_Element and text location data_
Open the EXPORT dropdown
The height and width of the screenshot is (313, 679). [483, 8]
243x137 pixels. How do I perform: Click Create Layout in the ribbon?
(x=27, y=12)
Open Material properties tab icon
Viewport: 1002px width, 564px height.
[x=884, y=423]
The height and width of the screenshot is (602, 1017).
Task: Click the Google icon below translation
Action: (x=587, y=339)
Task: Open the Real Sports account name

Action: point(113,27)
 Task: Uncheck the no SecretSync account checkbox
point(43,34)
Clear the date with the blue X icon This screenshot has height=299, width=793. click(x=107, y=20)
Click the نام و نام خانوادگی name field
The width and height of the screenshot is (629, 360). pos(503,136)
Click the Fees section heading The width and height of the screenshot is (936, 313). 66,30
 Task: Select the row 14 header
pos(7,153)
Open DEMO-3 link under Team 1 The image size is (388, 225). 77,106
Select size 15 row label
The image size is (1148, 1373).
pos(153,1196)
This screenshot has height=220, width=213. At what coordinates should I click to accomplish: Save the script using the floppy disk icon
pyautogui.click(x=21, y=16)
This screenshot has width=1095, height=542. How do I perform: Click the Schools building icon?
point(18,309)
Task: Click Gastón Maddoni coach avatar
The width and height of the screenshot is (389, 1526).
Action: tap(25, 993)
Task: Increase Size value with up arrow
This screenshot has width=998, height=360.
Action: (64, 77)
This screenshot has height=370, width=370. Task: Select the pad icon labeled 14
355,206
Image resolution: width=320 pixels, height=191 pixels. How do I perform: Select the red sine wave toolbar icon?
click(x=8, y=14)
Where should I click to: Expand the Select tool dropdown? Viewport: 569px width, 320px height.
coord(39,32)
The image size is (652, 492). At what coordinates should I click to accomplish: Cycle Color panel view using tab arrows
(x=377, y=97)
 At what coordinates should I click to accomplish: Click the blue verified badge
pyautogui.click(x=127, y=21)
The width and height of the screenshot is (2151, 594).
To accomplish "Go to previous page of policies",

_The task_
Find each line in the items above that contains the string "icon" and copy those lines out. Case counts.

_Written answer_
Open Material properties tab icon
Task: Click the Google icon below translation
Clear the date with the blue X icon This screenshot has height=299, width=793. click(x=107, y=20)
This screenshot has height=220, width=213. At what coordinates should I click to accomplish: Save the script using the floppy disk icon
This screenshot has width=1095, height=542. How do I perform: Click the Schools building icon?
This screenshot has height=370, width=370. Task: Select the pad icon labeled 14
Image resolution: width=320 pixels, height=191 pixels. How do I perform: Select the red sine wave toolbar icon?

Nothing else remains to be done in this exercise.